Photos taken by Tim Yip feature his model, Lili, a doll. Photos Provided to China Daily |
In Taiwan, he embraced his first major award for art design at the Golden Horse Film Awards for creatively and bravely shaving off Joan Chen's hair and eyebrows in Clara Law's controversial Temptation of A Monk (1993).
Even after accumulating much prestige in the literary film genre, he remained a poor artist so confused about his future that he reportedly even asked Tsui Hark once to help him with a career change. So, when Ang Lee asked him to participate in Crouching Tiger, Hidden Dragon (2000), followed closely by an Oscar, Yip was pleasantly surprised and described the experience simply "super cool".
Yip soon shifted his focus to the Chinese mainland to work with big names such as Feng Xiaogang and John Woo in big budget costume movies like The Banquet (2006) and Red Cliff (2008).
Yip also worked as both a costume designer and art director with director Li Shaohong on three highly influential costume TV dramas. Through them, Yip was established in the heart of millions as "the master of ancient costume design" with his so-called New Orientalism aesthetics.
Now Yip's studio in the suburbs of Beijing, in curator Mark Holborn's words, is a creative laboratory and comfort zone where the artist is embedded in elements, ranging from Tang Dynasty (AD 618-907) interiors to men's hats in Shanghai 1920s, which drive his productive forces.
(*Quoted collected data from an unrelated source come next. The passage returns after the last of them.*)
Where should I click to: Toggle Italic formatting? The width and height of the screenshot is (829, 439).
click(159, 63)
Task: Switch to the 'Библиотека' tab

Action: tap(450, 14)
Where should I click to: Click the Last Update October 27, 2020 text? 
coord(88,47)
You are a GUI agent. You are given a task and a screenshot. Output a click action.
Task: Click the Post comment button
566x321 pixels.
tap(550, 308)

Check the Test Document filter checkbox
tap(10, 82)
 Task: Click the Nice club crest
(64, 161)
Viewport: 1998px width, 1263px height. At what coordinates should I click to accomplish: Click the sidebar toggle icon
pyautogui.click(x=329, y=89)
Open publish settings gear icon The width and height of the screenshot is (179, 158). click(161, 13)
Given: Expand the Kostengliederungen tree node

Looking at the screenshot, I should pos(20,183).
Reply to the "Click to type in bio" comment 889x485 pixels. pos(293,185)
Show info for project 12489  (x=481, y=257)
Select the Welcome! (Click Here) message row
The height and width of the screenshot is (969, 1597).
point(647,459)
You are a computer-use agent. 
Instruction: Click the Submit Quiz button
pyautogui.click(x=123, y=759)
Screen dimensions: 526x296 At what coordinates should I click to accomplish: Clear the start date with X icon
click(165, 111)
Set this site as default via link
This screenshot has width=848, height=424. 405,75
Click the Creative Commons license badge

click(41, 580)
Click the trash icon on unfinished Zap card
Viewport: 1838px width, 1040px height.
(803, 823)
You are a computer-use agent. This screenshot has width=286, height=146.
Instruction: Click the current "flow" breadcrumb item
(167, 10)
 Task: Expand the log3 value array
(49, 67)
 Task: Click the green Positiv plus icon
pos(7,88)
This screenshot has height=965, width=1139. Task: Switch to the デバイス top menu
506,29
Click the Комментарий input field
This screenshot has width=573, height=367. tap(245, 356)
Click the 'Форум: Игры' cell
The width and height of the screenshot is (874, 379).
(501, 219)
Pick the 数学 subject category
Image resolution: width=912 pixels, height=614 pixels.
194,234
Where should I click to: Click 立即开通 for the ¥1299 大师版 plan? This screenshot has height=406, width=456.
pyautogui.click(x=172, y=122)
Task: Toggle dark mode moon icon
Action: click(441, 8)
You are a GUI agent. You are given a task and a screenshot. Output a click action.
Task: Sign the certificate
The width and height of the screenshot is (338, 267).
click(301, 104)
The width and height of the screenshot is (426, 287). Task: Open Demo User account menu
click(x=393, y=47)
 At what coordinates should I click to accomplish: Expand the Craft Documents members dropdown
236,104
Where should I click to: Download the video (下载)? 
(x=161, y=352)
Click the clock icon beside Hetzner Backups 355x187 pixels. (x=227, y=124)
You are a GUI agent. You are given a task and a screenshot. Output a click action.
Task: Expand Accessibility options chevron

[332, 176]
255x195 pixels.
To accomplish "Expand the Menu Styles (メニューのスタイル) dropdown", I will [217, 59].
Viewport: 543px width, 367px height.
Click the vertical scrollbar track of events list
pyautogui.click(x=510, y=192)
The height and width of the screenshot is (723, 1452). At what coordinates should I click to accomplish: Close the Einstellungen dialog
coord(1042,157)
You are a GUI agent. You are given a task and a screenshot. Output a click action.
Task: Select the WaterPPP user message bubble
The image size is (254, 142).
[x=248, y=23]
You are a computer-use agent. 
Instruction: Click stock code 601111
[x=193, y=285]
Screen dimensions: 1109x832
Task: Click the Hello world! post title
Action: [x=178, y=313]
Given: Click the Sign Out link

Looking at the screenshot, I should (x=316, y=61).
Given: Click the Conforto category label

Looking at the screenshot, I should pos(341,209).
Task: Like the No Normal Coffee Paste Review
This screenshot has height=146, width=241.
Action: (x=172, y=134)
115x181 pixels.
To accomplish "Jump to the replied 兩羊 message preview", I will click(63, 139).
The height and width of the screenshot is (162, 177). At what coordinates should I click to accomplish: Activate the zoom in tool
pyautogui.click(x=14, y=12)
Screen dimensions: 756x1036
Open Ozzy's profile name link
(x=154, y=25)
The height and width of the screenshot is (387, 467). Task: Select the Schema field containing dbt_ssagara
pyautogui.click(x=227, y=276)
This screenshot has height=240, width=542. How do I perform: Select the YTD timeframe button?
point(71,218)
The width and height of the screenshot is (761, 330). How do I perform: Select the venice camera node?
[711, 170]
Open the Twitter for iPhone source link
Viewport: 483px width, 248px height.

But inside his office, Yip is surrounded by, on the couch and next to his desk, the varied figures of his silent companion, Lili - a presence that Holborn sees as a sign of the loneliness of his working life in Beijing.
"To make his work he knows he has to give up a part of himself, especially in the service of the collective act of filmmaking. Lili was to some extent the product of a need to reclaim what was his. She belongs resolutely in his world," he says.